Alterations of the INK4a/ARF locus in human intracranial germ cell tumors.

Abstract

Little is known about the molecular mechanisms responsible for the development of intracranial germ cell tumors (ICGTs). Recently, we demonstrated that the balance of the p53-mdm2 interactions is disrupted in ICGTs. The p14ARF product, a tumor suppresser gene located on the INK4a/ARF locus, acts as one of the major factors affecting p53-mdm2 interactions via its binding to mdm2 and the stimulation of mdm2 degradation.
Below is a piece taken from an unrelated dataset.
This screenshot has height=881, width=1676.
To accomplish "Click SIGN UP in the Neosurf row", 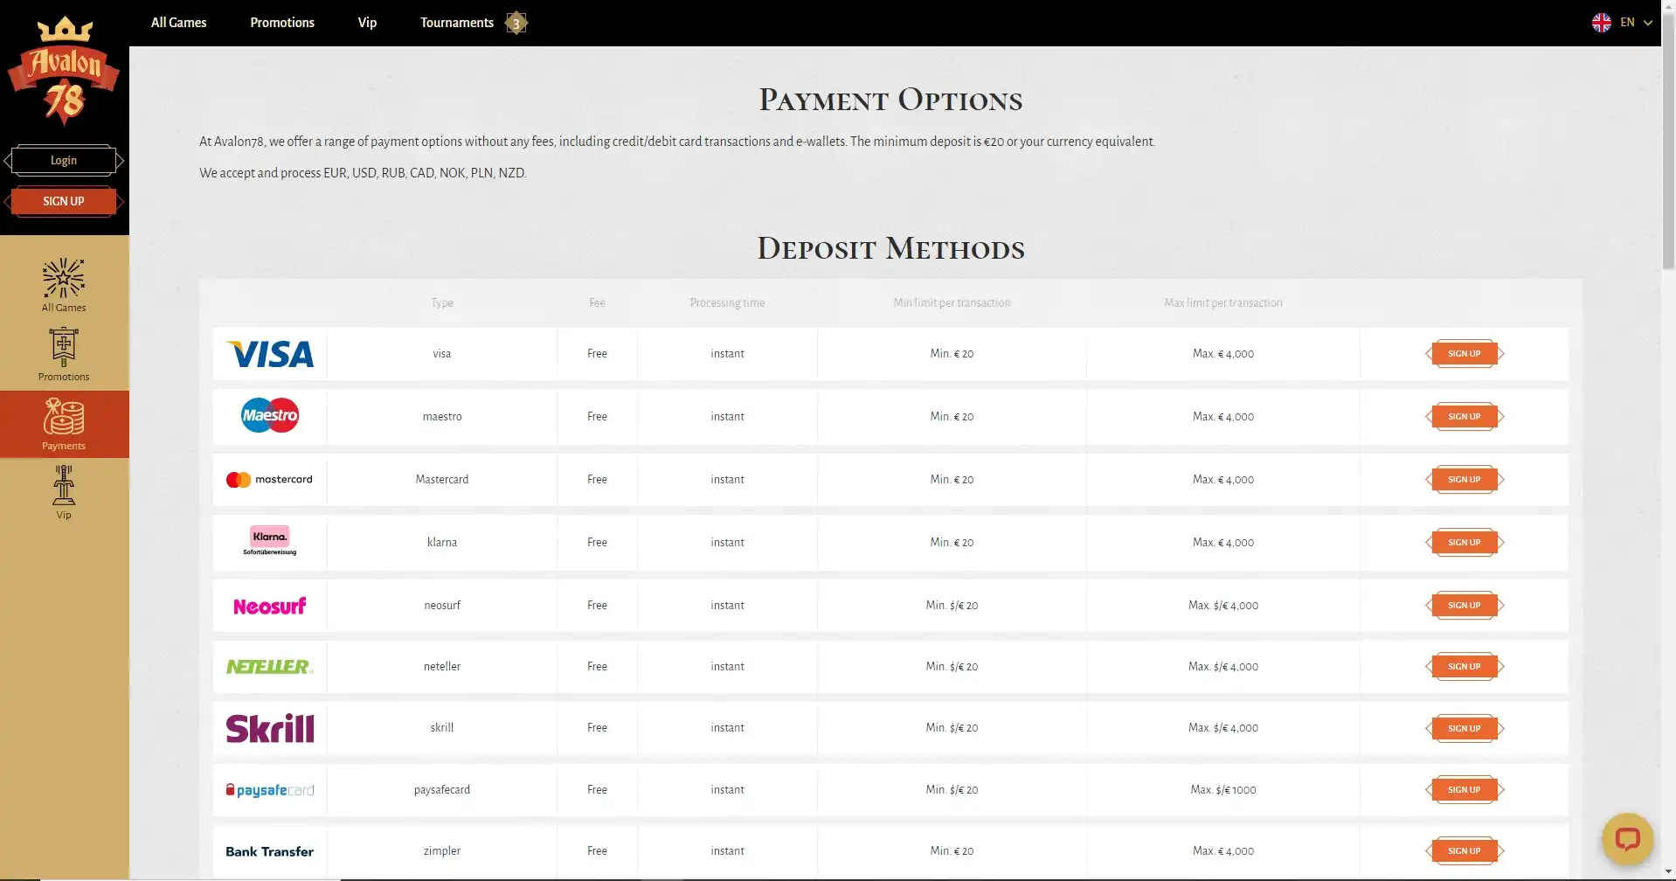I will pyautogui.click(x=1464, y=606).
To evaluate whether genetic alterations of the INK4a/ARF locus occur in the genesis of ICGTs, we analyzed the INK4a/ARF genes in 21 ICGTs-10 pure germinomas and 11 nongerminomatous germ cell tumors. Fifteen (71%) of the 21 ICGTs displayed genetic alterations, including 14 homozygous deletions and 1 frameshift mutation. Furthermore, the frequency of the alterations was higher in pure germinomas [9 (90%) of the 10] than in nongerminomatous germ cell tumors [6 (55%) of the 11; P = 0.09]. These data suggested that INK4a/ARF gene abnormalities could play an important role in the genesis of ICGTs, especially in pure germinoma.